Each entry below is to be duplicated verbatim.
** Opening Data supplied block **
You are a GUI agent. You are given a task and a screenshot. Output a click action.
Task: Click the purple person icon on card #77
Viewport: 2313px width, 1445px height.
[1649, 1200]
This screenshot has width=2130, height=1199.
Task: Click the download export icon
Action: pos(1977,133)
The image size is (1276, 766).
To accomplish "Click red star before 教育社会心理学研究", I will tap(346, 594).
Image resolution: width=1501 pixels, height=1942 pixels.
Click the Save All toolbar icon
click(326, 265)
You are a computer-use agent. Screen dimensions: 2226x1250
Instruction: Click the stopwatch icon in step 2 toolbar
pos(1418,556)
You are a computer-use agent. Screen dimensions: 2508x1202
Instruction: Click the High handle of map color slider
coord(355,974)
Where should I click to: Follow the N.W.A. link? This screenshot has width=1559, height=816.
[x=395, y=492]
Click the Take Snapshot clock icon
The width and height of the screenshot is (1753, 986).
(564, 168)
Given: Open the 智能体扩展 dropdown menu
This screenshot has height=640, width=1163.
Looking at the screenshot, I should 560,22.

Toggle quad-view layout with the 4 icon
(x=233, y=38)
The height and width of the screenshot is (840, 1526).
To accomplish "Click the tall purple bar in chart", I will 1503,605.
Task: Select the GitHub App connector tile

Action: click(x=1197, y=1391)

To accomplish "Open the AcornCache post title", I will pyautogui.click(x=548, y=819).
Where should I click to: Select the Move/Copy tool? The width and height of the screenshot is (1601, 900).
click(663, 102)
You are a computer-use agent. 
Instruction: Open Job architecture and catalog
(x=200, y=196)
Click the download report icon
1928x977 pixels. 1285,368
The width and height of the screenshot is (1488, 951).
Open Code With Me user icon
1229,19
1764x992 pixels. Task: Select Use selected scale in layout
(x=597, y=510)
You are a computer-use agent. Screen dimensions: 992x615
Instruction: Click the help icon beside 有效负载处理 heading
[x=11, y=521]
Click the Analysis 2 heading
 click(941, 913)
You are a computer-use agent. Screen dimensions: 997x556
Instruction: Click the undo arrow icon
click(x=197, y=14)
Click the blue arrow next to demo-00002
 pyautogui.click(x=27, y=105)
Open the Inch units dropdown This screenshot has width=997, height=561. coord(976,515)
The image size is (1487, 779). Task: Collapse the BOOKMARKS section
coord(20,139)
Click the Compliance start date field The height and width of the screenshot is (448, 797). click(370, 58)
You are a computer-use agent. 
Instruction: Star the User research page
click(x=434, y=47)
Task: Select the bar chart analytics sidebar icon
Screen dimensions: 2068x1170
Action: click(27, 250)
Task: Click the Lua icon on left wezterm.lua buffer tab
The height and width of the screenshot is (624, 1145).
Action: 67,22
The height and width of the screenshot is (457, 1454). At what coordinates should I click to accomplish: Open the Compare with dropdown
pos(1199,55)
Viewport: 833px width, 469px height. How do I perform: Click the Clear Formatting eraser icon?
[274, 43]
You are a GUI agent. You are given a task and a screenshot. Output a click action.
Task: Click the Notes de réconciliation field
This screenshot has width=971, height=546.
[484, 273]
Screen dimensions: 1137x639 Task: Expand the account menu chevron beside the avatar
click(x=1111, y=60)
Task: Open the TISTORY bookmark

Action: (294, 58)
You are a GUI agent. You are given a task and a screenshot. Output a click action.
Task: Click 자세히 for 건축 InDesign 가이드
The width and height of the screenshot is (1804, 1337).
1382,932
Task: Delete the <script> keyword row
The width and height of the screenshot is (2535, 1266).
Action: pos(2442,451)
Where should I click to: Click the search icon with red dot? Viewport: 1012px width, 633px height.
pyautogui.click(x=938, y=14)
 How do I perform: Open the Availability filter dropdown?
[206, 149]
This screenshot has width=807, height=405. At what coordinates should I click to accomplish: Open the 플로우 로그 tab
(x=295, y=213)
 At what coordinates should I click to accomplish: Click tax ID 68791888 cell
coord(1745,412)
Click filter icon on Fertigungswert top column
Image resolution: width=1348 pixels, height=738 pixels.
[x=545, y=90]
** Closing Data supplied block **
Task response -
You are a GUI agent. You are given a task and a screenshot. Output a click action.
Task: Click the purple person icon on card #77
Viewport: 2313px width, 1445px height.
[1649, 1200]
This screenshot has width=2130, height=1199.
Task: Click the download export icon
Action: pos(1977,133)
The image size is (1276, 766).
To accomplish "Click red star before 教育社会心理学研究", I will tap(346, 594).
Image resolution: width=1501 pixels, height=1942 pixels.
Click the Save All toolbar icon
click(326, 265)
You are a computer-use agent. Screen dimensions: 2226x1250
Instruction: Click the stopwatch icon in step 2 toolbar
pos(1418,556)
You are a computer-use agent. Screen dimensions: 2508x1202
Instruction: Click the High handle of map color slider
coord(355,974)
Where should I click to: Follow the N.W.A. link? This screenshot has width=1559, height=816.
[x=395, y=492]
Click the Take Snapshot clock icon
The width and height of the screenshot is (1753, 986).
(564, 168)
Given: Open the 智能体扩展 dropdown menu
This screenshot has height=640, width=1163.
Looking at the screenshot, I should 560,22.

Toggle quad-view layout with the 4 icon
(x=233, y=38)
The height and width of the screenshot is (840, 1526).
To accomplish "Click the tall purple bar in chart", I will 1503,605.
Task: Select the GitHub App connector tile

Action: click(x=1197, y=1391)

To accomplish "Open the AcornCache post title", I will pyautogui.click(x=548, y=819).
Where should I click to: Select the Move/Copy tool? The width and height of the screenshot is (1601, 900).
click(663, 102)
You are a computer-use agent. 
Instruction: Open Job architecture and catalog
(x=200, y=196)
Click the download report icon
1928x977 pixels. 1285,368
The width and height of the screenshot is (1488, 951).
Open Code With Me user icon
1229,19
1764x992 pixels. Task: Select Use selected scale in layout
(x=597, y=510)
You are a computer-use agent. Screen dimensions: 992x615
Instruction: Click the help icon beside 有效负载处理 heading
[x=11, y=521]
Click the Analysis 2 heading
 click(941, 913)
You are a computer-use agent. Screen dimensions: 997x556
Instruction: Click the undo arrow icon
click(x=197, y=14)
Click the blue arrow next to demo-00002
 pyautogui.click(x=27, y=105)
Open the Inch units dropdown This screenshot has width=997, height=561. coord(976,515)
The image size is (1487, 779). Task: Collapse the BOOKMARKS section
coord(20,139)
Click the Compliance start date field The height and width of the screenshot is (448, 797). click(370, 58)
You are a computer-use agent. 
Instruction: Star the User research page
click(x=434, y=47)
Task: Select the bar chart analytics sidebar icon
Screen dimensions: 2068x1170
Action: click(27, 250)
Task: Click the Lua icon on left wezterm.lua buffer tab
The height and width of the screenshot is (624, 1145).
Action: 67,22
The height and width of the screenshot is (457, 1454). At what coordinates should I click to accomplish: Open the Compare with dropdown
pos(1199,55)
Viewport: 833px width, 469px height. How do I perform: Click the Clear Formatting eraser icon?
[274, 43]
You are a GUI agent. You are given a task and a screenshot. Output a click action.
Task: Click the Notes de réconciliation field
This screenshot has width=971, height=546.
[484, 273]
Screen dimensions: 1137x639 Task: Expand the account menu chevron beside the avatar
click(x=1111, y=60)
Task: Open the TISTORY bookmark

Action: (294, 58)
You are a GUI agent. You are given a task and a screenshot. Output a click action.
Task: Click 자세히 for 건축 InDesign 가이드
The width and height of the screenshot is (1804, 1337).
1382,932
Task: Delete the <script> keyword row
The width and height of the screenshot is (2535, 1266).
Action: pos(2442,451)
Where should I click to: Click the search icon with red dot? Viewport: 1012px width, 633px height.
pyautogui.click(x=938, y=14)
 How do I perform: Open the Availability filter dropdown?
[206, 149]
This screenshot has width=807, height=405. At what coordinates should I click to accomplish: Open the 플로우 로그 tab
(x=295, y=213)
 At what coordinates should I click to accomplish: Click tax ID 68791888 cell
coord(1745,412)
Click filter icon on Fertigungswert top column
Image resolution: width=1348 pixels, height=738 pixels.
[x=545, y=90]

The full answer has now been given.